··· DOCUMENT TEXT
# Recumbent sail bike.



## BlackPanther (28 Apr 2012)

On ebay.

http://www.ebay.co.uk/itm/Whike-rec...0699480291?pt=UK_Bikes_GL&hash=item460315f0e3

Manufacturer quote;

We believe that there is massive potential in harnessing the wind. It provides free, clean power that can be accessed virtually anywhere and by anyone. 
The Whike uses this free resource to the max, letting you sail the roads for the first time. As a land yacht and high performance pedal cycle, the Whike opens up awesome new possibilities for both travel and sport, providing the rider with improved range, visibility, comfort, providing the opertunity to stop pedaling relax and sail.

The modern world is starting to realize the full potential of wind power and explore the advantages of hybrid technologies.
By combining tried and tested principles of pedal cycles with land yacht capabilities, we have done just that. 

Whiking is road legal for both roads and cycle paths, even whilst under sail power, in both the Netherlands and the UK.

Y'know I'm all for trying alternative forms of transport, but the thought of 'sailing' down a main road full of heavy traffic would be a real squeeky bum moment for me. Also, legal or not, I suspect plod would not be aware of this. Indeed I've read stories of us 'normal' recumbent riders been stopped by police. Anyway, an interesting piece of kit regardless!

P.S. I'm always a bit dubious when manufacturers misspell words in their literature. Especially when they miss the opportunity to spell 'opportunity' correctly!


----------



## starhawk (28 Apr 2012)

Land sailers have been around for a while as an alternative for Ice sailers during the summer. But they have a much wider footprint than that thing. Looks scary


----------



## ufkacbln (28 Apr 2012)

They work!
This is the Pterosail, a similar product:


----------



## ufkacbln (28 Apr 2012)

.. and if you think that is scary, do not look at the wonderful recumbent trike known as a "Flyke"


----------



## BlackPanther (28 Apr 2012)
······
# EXERCISE OBJECTIVE
Quote the recumbent sail bike thread word for word, between "# Recumbent sail" and "and by anyone.", inclusive. The data that comes after has no connection to the recumbent sail bike thread.
··· SUPPLIED MATERIAL
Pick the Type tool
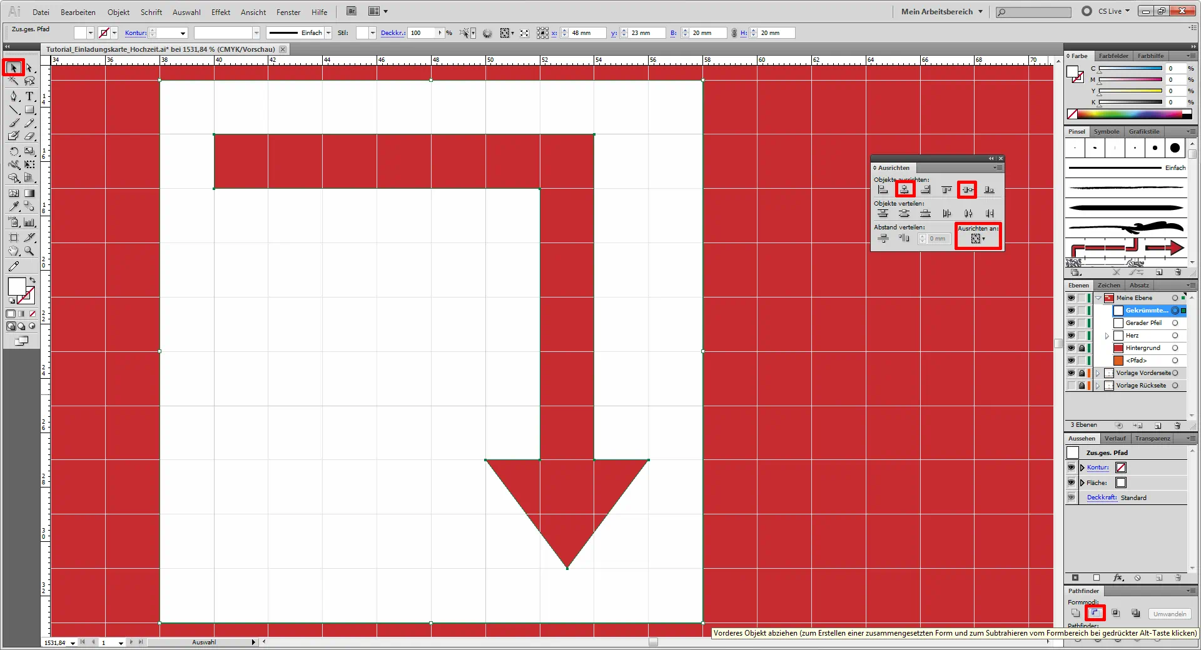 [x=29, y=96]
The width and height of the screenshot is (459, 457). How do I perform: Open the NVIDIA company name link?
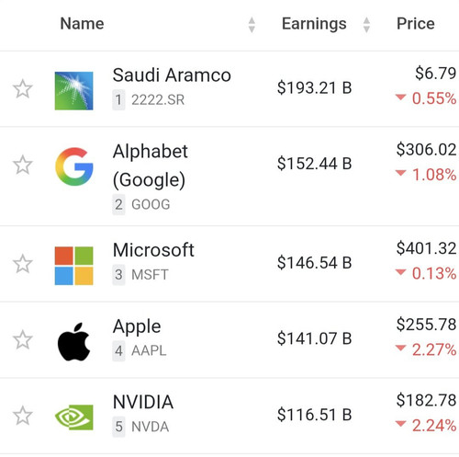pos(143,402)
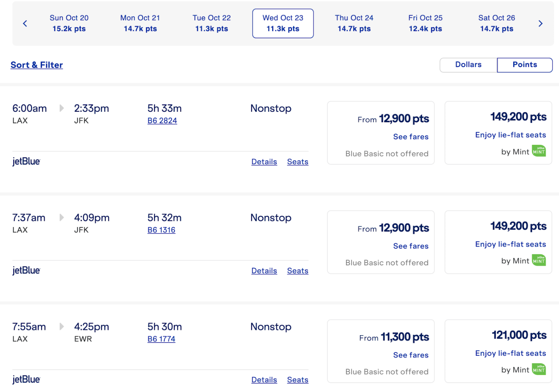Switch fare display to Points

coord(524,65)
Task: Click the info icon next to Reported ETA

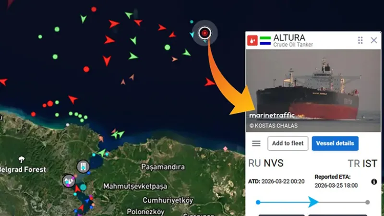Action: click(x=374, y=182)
······
··· SUPPLIED MATERIAL
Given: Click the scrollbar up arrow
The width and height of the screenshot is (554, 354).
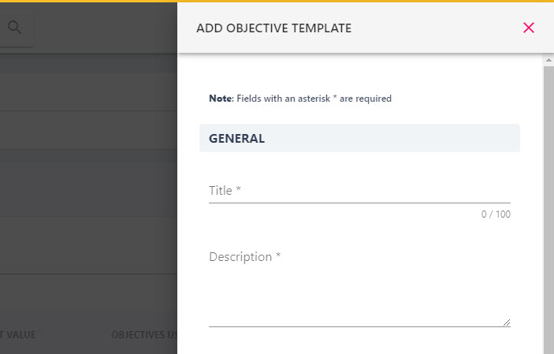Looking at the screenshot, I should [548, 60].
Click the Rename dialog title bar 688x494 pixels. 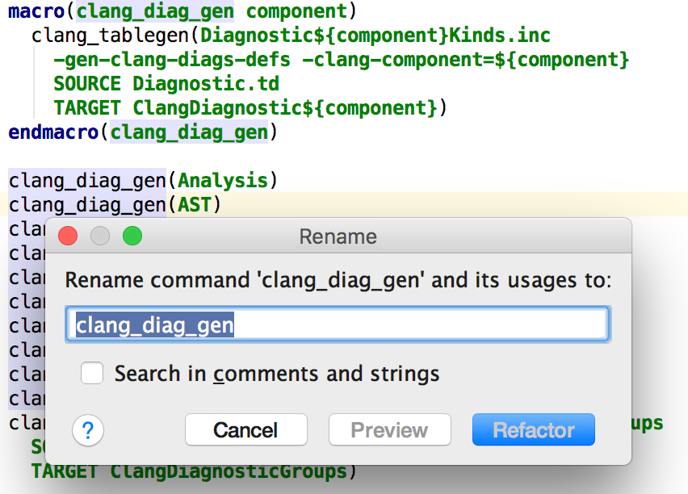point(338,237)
······
# EXERCISE RESULT
# Recumbent sail bike.



## BlackPanther (28 Apr 2012)

On ebay.

http://www.ebay.co.uk/itm/Whike-rec...0699480291?pt=UK_Bikes_GL&hash=item460315f0e3

Manufacturer quote;

We believe that there is massive potential in harnessing the wind. It provides free, clean power that can be accessed virtually anywhere and by anyone.